The Tobacco Merchant’s Lawyer
- Mark Brown
- 22 August 2013
This article is from 2013.
Return of a classic solo comedy
It’s five years since Enoch Dalmellington first took to the stage at his home city venue, the Òran Mór. What a joy it is to see Iain Heggie’s 18th-century Glasgow solicitor on the Fringe, and played once more by John Bett – the actor who made the role his own – in this hilarious monologue’s maiden run.
Set in the 1790s, when Glasgow’s wealth was built on the twin pillars of tobacco and slavery, The Tobacco Merchant’s Lawyer is a bold mixture of social satire and family drama. As Dalmellington faces financial disaster, he attempts to find a husband for his ‘dull, pious, humourless’ daughter Euphemia. However, her chosen suitor (who favours the abolition of the slave trade) is unlikely to endear the lawyer to his merchant clients.
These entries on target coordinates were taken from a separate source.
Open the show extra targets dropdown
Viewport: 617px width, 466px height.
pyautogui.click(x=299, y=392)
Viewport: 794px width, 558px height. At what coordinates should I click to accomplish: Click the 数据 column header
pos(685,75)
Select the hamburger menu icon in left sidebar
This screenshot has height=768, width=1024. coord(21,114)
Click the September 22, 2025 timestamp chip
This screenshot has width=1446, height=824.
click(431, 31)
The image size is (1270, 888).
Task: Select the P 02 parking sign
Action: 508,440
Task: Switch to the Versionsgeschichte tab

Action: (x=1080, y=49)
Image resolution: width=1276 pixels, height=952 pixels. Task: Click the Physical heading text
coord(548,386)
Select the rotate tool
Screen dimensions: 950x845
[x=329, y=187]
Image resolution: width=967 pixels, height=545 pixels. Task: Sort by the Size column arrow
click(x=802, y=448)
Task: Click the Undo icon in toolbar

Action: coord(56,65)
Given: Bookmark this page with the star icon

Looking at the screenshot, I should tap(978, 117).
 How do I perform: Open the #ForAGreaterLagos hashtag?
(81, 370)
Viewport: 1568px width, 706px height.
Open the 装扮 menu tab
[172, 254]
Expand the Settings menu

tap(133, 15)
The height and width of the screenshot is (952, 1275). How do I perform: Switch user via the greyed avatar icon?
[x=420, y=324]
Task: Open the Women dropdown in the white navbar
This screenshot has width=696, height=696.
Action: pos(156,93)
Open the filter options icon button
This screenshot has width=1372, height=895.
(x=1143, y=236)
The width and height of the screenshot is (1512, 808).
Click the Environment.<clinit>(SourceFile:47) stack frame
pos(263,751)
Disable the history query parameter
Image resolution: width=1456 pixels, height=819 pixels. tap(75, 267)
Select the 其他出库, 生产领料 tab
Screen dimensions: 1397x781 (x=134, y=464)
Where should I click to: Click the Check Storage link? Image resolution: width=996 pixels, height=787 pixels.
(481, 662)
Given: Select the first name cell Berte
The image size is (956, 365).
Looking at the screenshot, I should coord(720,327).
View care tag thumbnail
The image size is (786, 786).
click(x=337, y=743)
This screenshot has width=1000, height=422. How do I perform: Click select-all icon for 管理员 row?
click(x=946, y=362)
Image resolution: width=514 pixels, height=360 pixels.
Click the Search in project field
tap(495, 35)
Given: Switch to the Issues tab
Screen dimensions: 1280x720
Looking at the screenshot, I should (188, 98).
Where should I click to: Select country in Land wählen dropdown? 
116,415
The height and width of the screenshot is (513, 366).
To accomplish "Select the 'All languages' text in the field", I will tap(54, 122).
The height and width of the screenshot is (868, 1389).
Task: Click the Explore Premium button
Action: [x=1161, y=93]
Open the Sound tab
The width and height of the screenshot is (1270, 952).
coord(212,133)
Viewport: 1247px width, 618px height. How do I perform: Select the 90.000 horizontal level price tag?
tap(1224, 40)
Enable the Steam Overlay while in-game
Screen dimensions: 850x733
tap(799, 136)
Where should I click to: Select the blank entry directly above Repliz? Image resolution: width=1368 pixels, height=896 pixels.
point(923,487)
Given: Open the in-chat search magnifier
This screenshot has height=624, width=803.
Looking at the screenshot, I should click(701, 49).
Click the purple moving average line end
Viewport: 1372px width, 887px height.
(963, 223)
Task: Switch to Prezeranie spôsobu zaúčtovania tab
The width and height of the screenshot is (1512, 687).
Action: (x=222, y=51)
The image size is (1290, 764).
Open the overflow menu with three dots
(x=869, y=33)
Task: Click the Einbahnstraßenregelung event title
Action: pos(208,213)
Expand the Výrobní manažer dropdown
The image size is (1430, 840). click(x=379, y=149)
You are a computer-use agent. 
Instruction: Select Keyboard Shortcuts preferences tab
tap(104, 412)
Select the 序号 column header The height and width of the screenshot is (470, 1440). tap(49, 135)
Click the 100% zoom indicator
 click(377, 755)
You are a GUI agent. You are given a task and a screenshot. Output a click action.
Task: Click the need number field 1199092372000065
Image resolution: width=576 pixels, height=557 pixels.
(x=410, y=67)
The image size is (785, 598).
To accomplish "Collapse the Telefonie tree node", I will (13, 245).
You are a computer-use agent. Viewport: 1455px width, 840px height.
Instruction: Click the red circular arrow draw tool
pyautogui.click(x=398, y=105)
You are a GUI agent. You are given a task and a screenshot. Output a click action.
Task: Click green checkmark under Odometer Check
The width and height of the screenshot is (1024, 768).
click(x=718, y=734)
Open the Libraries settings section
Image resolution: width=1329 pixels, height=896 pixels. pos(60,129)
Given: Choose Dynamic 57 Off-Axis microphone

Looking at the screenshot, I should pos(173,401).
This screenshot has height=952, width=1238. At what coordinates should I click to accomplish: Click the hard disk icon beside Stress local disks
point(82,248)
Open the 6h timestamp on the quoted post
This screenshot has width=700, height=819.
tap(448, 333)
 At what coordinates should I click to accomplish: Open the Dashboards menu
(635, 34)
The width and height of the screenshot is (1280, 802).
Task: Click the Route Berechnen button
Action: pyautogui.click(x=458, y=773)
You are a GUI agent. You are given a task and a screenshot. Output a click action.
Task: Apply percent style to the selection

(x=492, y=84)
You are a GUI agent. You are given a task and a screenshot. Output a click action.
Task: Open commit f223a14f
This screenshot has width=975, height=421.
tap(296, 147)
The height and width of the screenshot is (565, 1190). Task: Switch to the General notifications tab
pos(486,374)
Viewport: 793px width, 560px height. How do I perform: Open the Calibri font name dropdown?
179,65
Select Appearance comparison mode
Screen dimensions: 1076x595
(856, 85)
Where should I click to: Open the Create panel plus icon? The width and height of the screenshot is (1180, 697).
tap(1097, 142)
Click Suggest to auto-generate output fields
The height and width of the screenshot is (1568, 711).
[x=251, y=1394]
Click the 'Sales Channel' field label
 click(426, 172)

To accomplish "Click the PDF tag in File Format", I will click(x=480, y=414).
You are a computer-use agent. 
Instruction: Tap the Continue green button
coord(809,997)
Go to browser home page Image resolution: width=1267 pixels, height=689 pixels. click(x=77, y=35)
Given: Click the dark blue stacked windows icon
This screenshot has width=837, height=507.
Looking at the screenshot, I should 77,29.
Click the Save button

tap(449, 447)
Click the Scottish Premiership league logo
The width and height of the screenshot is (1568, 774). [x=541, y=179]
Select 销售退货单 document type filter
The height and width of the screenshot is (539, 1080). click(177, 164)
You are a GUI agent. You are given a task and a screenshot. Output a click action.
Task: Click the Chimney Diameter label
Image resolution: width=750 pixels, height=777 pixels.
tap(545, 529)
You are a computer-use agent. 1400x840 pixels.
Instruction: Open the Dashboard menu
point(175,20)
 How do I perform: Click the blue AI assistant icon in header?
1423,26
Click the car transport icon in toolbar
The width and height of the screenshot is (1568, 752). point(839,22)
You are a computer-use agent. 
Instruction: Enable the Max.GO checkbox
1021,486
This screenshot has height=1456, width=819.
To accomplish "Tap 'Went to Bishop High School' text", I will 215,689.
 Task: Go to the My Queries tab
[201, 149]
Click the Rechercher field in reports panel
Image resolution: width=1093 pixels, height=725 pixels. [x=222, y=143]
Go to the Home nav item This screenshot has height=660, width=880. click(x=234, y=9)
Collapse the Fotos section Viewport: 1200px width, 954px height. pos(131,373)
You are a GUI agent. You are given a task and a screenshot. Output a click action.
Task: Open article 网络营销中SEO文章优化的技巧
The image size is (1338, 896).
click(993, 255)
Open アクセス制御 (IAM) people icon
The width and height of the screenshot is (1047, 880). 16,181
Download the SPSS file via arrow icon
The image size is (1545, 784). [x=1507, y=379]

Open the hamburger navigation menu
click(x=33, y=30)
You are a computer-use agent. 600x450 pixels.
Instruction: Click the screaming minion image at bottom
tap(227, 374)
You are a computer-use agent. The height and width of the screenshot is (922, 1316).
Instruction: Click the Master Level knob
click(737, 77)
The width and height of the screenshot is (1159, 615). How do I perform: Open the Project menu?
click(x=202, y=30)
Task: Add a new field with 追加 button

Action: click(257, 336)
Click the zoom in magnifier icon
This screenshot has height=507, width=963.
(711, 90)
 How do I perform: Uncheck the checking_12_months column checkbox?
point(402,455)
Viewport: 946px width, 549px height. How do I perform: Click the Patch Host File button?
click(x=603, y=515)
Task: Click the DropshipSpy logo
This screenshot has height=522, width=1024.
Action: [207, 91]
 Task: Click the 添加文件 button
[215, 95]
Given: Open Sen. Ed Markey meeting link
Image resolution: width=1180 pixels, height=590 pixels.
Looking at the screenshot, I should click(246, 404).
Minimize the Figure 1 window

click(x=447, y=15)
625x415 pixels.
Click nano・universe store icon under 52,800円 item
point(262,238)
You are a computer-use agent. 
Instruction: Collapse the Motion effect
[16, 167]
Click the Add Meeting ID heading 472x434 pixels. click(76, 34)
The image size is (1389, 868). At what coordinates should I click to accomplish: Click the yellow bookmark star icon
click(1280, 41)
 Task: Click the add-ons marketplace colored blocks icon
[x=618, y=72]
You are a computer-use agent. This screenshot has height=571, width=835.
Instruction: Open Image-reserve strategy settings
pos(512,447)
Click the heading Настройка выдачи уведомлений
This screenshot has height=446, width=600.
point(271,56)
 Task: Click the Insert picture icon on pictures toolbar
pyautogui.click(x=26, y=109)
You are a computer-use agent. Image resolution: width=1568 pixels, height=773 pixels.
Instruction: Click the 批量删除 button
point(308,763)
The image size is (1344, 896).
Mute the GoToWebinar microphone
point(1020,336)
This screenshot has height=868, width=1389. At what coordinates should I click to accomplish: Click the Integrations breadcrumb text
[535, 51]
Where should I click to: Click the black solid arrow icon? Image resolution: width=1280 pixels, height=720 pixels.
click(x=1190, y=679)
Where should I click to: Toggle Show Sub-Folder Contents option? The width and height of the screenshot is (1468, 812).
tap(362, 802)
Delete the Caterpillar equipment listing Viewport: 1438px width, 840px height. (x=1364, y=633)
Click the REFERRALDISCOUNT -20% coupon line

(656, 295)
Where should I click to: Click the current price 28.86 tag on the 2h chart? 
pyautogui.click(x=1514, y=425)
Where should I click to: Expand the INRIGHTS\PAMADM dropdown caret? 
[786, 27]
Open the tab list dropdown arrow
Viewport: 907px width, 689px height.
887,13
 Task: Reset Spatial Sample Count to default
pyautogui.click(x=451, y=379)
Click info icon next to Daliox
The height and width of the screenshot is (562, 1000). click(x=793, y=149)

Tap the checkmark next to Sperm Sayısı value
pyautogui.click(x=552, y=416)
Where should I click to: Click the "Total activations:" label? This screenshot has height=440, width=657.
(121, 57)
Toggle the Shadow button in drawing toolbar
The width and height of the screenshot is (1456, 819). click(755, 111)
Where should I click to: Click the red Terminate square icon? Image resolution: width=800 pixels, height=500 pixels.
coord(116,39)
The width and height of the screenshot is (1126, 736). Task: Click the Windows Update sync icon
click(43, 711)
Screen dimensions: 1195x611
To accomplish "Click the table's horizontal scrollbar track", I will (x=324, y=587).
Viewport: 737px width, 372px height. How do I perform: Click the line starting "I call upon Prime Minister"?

There’s something wonderfully appropriate in the piece being performed in the recently bourgeoisified Assembly Rooms, as the wry Dalmellington contemplates his ruin, following the loss of his investments at the hands of the infamous Pirates of the Caribbean. From Scottish religion and politics, to the Scotland of our own times (considered, with clever humour, via Mistress Zapata, the fortune teller to the lawyer’s housekeeper), Heggie has fashioned a play of enduring satirical wit.
Mistress Zapata, although denounced as a ‘charlatan’ by the lawyer, is a cunning device, enabling Heggie to draw some potent comparisons between the 1790s and contemporary society.
As Scotland’s referendum draws near, the play’s lovely asides on the subject of Caledonian independence seem ever-more pertinent, suggesting that Heggie, back in 2008, was something of a Mistress Zapata himself. Acted deliciously by Bett, this is simply a perfect Fringe treat.
Assembly Rooms, 0844 693 3008, until 25 Aug, 1.30pm, £10 (£9).